Design: Adaptive Stage Timeout Engine with P95 Duration-Based Auto-Tuning

Context

Pipeline stages currently run unbounded — there is no wall-clock enforcement. A failing build stage can burn 60+ minutes of compute before the retry/failure logic kicks in. The existing get_timeout() function in sw-adaptive.sh:141 already computes P95-based timeouts from historical stage.completed events, but nothing enforces them.

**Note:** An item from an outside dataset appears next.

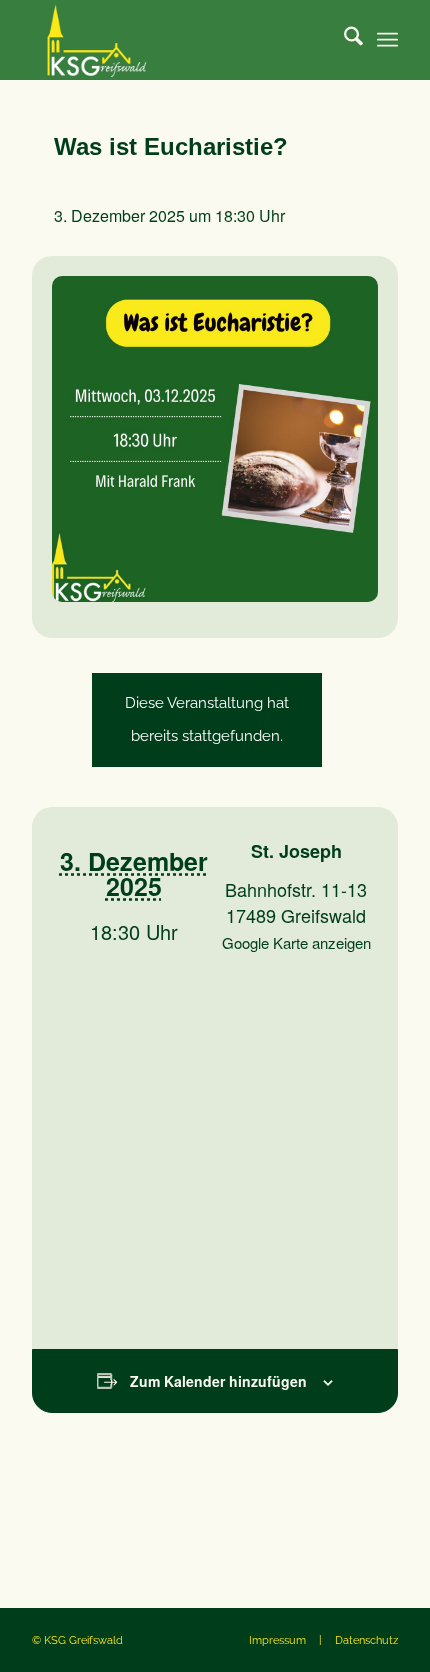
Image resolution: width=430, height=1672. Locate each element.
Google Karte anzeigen (296, 942)
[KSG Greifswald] (178, 40)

The value is computed and used only for informational tuning recommendations — never as a kill signal.

Constraints from the codebase:

  • All scripts are Bash 3.2 compatible (no associative arrays, no readarray)
  • The scripts/lib/*.sh pattern (40 existing libraries) is the established way to add shared logic — libraries use an idempotent load guard ([[ -n "${_LIB_LOADED:-}" ]] && return 0)
  • Stage execution happens in sw-pipeline.sh:1683 via run_stage_with_retry() which calls stage_${id} functions — stages spawn Claude CLI sessions that create child processes
  • Event storage is dual-layer: SQLite (sw-db.sh) primary + JSONL fallback, queried via db_query_events() and db_query_events_since()
  • Pipeline templates are JSON files in templates/pipelines/ with per-stage config objects
  • The daemon already has an optimization/ directory at ~/.shipwright/optimization/ (used by daemon-adaptive.sh for daemon-tuning.json)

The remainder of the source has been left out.